● **Travail à faire**
1 > Dans le texte sur les produits bio, quelle marque a lancé une nouvelle bouteille verte nommée « Life » ?
2 > Prolongez le texte sur les produits bio en reprenant juste après sa dernière phrase.

Les gens ne sont pas dupes, gentillement une prise de conscience est entrain d’émerger, surtout chez les jeunes assure-t’il. «La traçabilité, une histoire, un goût, voilà ce que l’on attent d’un produit bio» L’affaire des lasagnes de boeuf au cheval en sont un bon exemple, les gens veulent savoir ce qu’ils ont dans leur assiette ou dans leur verre. Il fait cependant remarquer qu’aujourd’hui, le bio est partout. MacDo a refait son logo à la couleur chlorophylle pour coller à la tendance et depuis quelques jours, Coca-Cola a suivi grâce à sa nouvelle bouteille «Life», verte aussi. Afin de Pour démêler le vrai du faux, le mieux est d’avoir un contact avec le producteur, de discuter, de s’intéresser. Être curieux. Sensibiliser les jeunes avec de l’alcool peut paraître paradoxal, mais Gagy ne se voile pas la face. Il est bien plus facile de vendre le fait-maison avec de l’alcool plutôt qu’avec un fromage.

● **Les données**
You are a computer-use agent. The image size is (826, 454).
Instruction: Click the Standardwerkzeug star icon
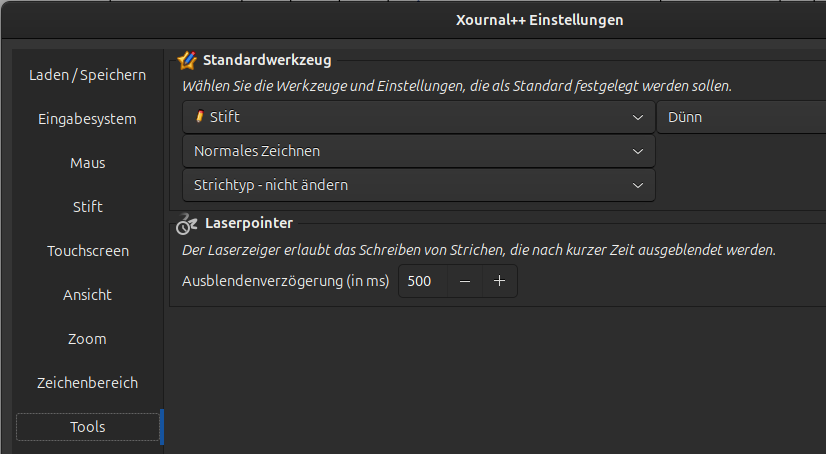(187, 61)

● **Résultats de l'exercice**
1 > Coca-Cola.

2 >
Aujourd’hui, ce sont 700 bouteilles de Soubozianne qui ont été écoulées soit par la vente directe ou à travers des auberges de montagne, quelques restaurants et une poignée de bars. La grande majorité a été écoulée dans la région. Exporter dans toute la Suisse n’est pas le but de l’entreprise il n’exclut cependant pas de s’ouvrir aux marchés neuchatelois, bernois ou jurassiens. Aucune chance cependant de trouver un de ses produits à la Coop ou à la Migros, ce qu’il désire c’est la proximité et le contact avant tout. Si la Soubozianne est sont produit phare, pas question pour autant de s’arrêter à jouer avec les vapeurs d’alcool. En 2014, une liqueur de poire est venue se ranger à côté de la Soubozianne. Répondant au doux nom de Lady Gagy, cette liqueur est là pour plaire à la gente féminine. Pas question de brader la quantité à la qualité, ce sera une nouveauté par année. Pas plus, pas moins. Une fois ses études d’agronomie terminées, son but ultime sera de concilier son métier à sa passion. Produire toute la matière première puis la transformer. Tout un programme.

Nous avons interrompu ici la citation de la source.